Speaking to Marketing Week at an event today (17 June), Waitrose marketing director Rupert Thomas said people do not trust promotions and said rather than promoting loyalty they actually persuade people to be disloyal.

“One month Ariel is on offer, the next month Persil and customers just switch between the two. There is no brand loyalty they just buy what is on offer.

“Promotions persuade people to be disloyal to the brands they like.”

Rupert Thomas, Waitrose marketing director

Waitrose managing director Mark Price said its new model will “reward loyalty not encourage customers to swap”.

“When it comes to promotions the customer hasn’t had a choice. Even around data and loyalty cards its been retailers and suppliers working together to say ‘at the moment you buy KitKats we’ll work to offer you Whispa’. The genius of ‘Pick your own’ is that customers get 20% off the lines they really want, that they buy every week. It’s giving for the very first time customers the power over pricing,” he explained.

Price said suppliers are “very keen” on the scheme. He believes it could change the “whole mindset” around how promotions work because it will be about customer retention rather than acquisition.

“This is a cost of 20% to keep someone loyal not 50% or 33% as promotions are now,” he added. He suggested some brands might even look to offer 50% discounts under the scheme in the future.

Clive Black, analyst at Shore Capital, believes the new programme “genuinely empowers shoppers”.

“Many shoppers have mistrusted the ‎pricing and promotional strategies of the ‘Big Four’ superstore groups and other industry participants for many years. Such an outcome has been very damaging to the reputations of the major players, to a great extent reflecting how supplier driven they had become.

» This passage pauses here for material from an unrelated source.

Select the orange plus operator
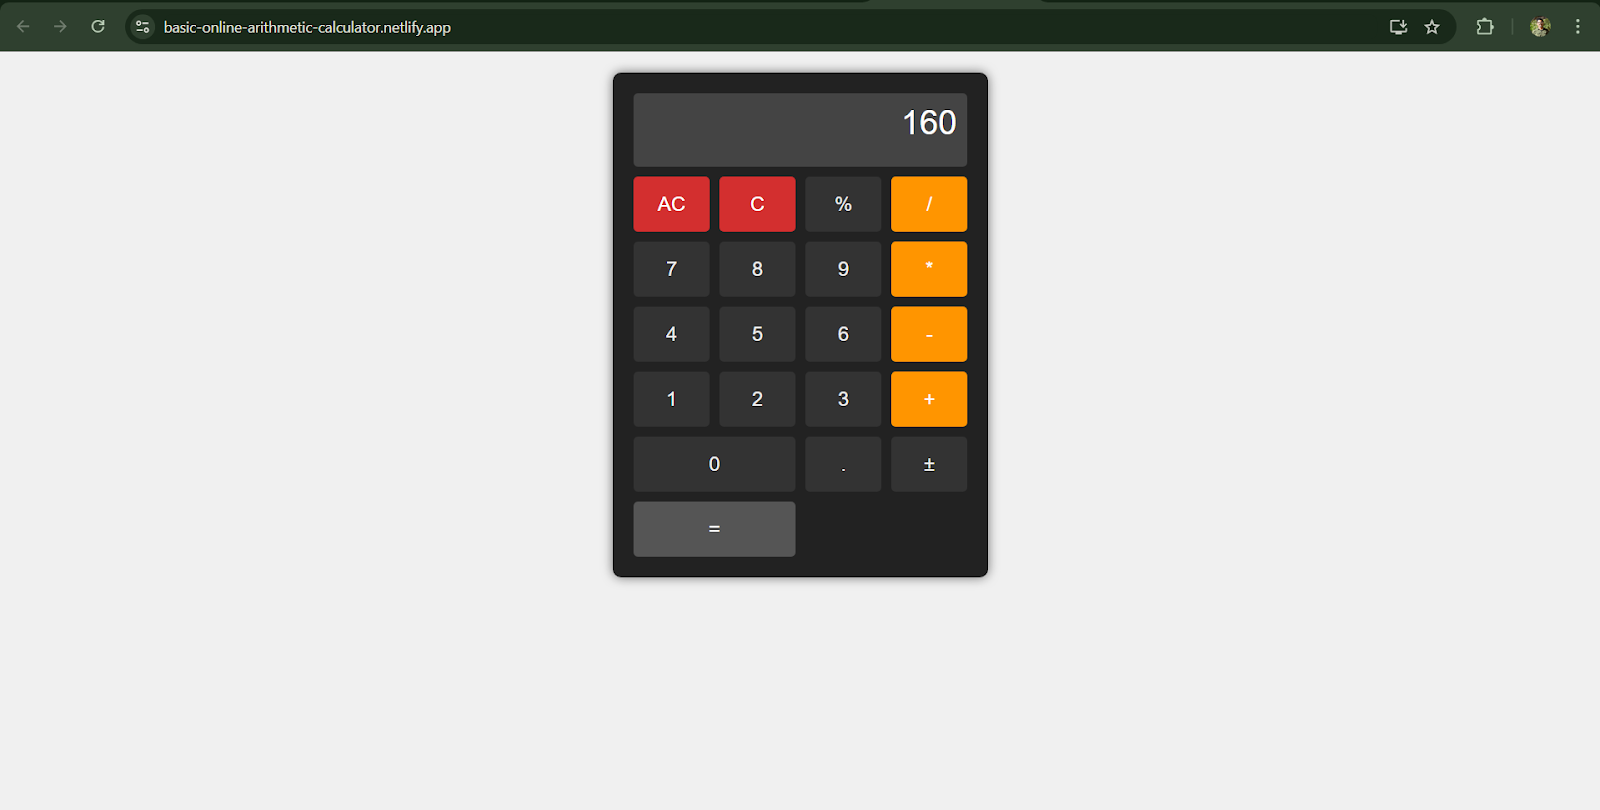The width and height of the screenshot is (1600, 810). click(929, 399)
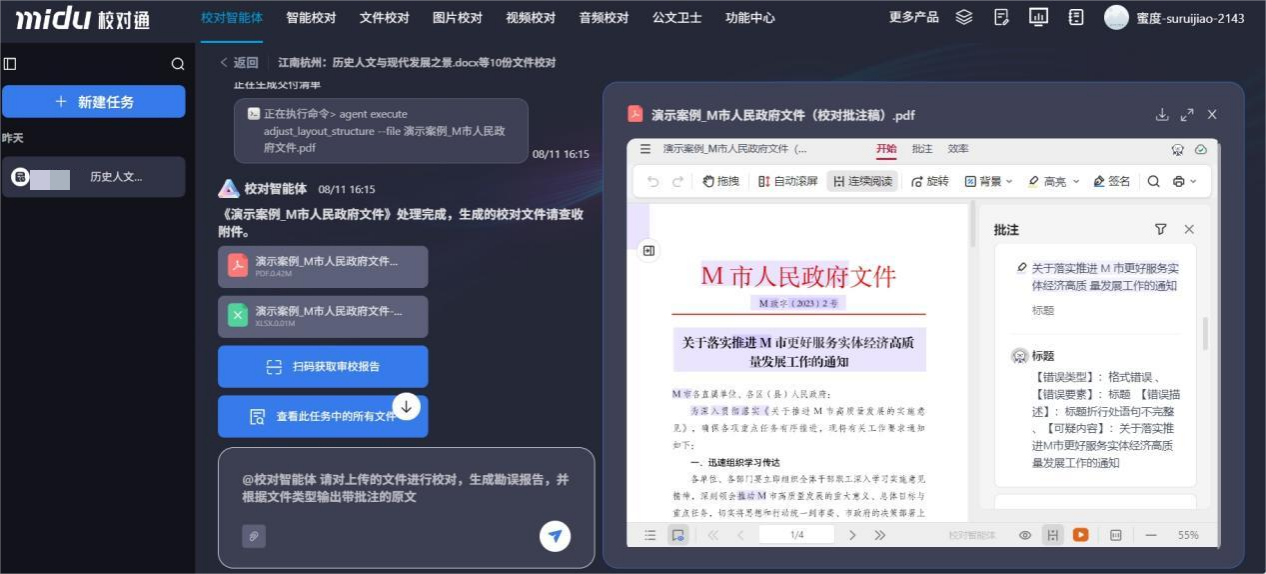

“This mistrust has been a meaningful factor as to why discounters have been so effective, with their clear single low unit pricing and similarly measured promotional participation,” said Black.

The changing face of loyalty

The introduction of ‘Pick your own offers’ also continues Waitrose’s “history of looking after the customer” said Thomas. Customers don’t want points and coupons they want tangible rewards hence the success of its myWaitrose card, he claimed.

myWaitrose now has 5.8 million members, is adding around 100,000 per month and is used for 70% of sales.

“The simple truth is customers like to be thanked for shopping,” he said.

Many other supermarkets and loyalty schemes are now following Waitrose’s lead. Sainsbury’s Nectar scheme recently cut its rewards by 50% while Black expects Tesco CEO Dave Lewis to “simplify” Clubcard and Morrisons CEO David Potts is understood to be reviewing its Match & More programme.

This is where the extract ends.